Begin at the line containing "Given: Dock the attribute table window" in the data below and go on through the line containing "Task: Click the power off device icon", repeating each line exactly; include both ends and no other line.
===============
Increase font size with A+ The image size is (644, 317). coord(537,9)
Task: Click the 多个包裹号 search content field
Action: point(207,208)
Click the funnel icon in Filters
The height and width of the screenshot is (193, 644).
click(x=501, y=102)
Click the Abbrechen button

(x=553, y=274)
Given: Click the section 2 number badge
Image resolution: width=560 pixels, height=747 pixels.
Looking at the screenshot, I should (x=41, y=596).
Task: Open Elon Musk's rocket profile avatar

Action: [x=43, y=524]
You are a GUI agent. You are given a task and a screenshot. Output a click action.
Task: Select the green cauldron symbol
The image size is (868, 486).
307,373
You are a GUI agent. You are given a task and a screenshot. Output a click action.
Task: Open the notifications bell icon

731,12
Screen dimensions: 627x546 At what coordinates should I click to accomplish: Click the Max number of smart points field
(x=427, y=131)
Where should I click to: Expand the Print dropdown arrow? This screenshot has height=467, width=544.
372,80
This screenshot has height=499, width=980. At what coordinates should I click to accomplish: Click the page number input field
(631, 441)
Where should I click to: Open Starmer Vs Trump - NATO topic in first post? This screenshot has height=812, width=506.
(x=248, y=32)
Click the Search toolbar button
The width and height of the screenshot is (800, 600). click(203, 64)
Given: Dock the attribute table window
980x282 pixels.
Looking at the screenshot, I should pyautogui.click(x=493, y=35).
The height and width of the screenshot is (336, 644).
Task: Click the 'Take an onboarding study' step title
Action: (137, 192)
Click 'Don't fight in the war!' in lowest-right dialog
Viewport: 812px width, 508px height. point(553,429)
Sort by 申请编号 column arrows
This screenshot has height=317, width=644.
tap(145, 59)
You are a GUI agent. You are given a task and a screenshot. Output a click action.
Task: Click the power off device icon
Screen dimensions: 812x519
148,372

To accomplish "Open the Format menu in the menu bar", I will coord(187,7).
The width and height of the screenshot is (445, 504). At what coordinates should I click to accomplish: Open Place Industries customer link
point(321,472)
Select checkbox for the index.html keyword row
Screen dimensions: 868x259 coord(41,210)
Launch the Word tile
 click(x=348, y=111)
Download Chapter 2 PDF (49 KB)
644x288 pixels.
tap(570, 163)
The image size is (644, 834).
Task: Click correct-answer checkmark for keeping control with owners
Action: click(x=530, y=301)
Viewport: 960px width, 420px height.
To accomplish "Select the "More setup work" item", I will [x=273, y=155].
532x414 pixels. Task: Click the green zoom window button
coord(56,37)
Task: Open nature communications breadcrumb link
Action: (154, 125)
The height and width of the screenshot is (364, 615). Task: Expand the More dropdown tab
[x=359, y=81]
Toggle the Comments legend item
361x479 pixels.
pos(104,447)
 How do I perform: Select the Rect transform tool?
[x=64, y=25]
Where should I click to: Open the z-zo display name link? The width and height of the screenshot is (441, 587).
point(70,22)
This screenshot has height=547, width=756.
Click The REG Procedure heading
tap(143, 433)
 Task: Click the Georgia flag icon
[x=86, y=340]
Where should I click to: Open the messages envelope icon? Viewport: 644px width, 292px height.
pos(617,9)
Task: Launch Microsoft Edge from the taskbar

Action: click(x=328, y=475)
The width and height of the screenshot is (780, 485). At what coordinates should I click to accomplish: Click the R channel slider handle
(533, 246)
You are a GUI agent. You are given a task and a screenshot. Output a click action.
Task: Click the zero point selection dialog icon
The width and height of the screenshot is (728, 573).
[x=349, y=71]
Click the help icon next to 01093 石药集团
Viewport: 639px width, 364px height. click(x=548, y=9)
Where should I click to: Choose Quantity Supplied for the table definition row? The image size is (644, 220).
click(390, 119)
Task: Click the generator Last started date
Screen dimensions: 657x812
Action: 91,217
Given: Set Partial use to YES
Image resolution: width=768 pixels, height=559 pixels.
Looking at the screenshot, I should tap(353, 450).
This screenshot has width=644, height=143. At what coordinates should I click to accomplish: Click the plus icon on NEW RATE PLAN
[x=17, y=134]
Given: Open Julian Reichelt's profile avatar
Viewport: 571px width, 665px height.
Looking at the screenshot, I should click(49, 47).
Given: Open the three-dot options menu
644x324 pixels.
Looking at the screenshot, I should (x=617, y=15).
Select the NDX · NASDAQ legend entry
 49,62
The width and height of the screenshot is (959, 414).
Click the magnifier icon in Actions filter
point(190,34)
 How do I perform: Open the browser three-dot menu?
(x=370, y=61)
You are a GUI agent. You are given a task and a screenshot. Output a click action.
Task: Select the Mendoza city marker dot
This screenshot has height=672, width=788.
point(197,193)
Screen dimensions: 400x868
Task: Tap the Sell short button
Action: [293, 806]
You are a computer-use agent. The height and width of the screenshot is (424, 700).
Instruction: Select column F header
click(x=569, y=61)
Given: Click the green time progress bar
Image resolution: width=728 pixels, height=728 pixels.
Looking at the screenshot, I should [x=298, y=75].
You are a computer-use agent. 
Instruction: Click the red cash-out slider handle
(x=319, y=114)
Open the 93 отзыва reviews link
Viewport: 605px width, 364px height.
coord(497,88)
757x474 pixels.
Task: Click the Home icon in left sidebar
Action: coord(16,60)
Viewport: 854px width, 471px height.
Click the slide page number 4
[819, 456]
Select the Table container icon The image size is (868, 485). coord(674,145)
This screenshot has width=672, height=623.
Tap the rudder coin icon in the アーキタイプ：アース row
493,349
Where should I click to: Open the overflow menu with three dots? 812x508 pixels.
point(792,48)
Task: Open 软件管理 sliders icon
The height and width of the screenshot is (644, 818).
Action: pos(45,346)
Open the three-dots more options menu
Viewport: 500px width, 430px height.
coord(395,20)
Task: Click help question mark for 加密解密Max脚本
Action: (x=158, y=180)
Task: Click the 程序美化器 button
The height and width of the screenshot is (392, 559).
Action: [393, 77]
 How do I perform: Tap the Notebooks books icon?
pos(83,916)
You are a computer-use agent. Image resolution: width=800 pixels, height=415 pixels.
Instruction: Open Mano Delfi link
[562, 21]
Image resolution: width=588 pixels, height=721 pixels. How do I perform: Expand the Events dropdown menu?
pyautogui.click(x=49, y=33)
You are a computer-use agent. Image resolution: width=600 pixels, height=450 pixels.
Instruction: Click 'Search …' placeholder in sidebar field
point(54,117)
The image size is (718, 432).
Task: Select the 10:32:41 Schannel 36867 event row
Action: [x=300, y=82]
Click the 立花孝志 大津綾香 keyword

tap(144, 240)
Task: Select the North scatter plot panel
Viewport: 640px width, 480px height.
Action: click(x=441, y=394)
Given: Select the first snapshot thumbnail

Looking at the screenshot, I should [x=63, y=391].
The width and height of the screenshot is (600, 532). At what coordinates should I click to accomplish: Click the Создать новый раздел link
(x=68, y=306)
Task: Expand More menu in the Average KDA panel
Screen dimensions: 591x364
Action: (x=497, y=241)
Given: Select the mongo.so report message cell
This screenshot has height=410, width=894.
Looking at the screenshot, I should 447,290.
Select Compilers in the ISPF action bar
===============
## SOLUTION BELOW
Given: Dock the attribute table window
980x282 pixels.
Looking at the screenshot, I should pyautogui.click(x=493, y=35).
The height and width of the screenshot is (336, 644).
Task: Click the 'Take an onboarding study' step title
Action: (137, 192)
Click 'Don't fight in the war!' in lowest-right dialog
Viewport: 812px width, 508px height. point(553,429)
Sort by 申请编号 column arrows
This screenshot has height=317, width=644.
tap(145, 59)
You are a GUI agent. You are given a task and a screenshot. Output a click action.
Task: Click the power off device icon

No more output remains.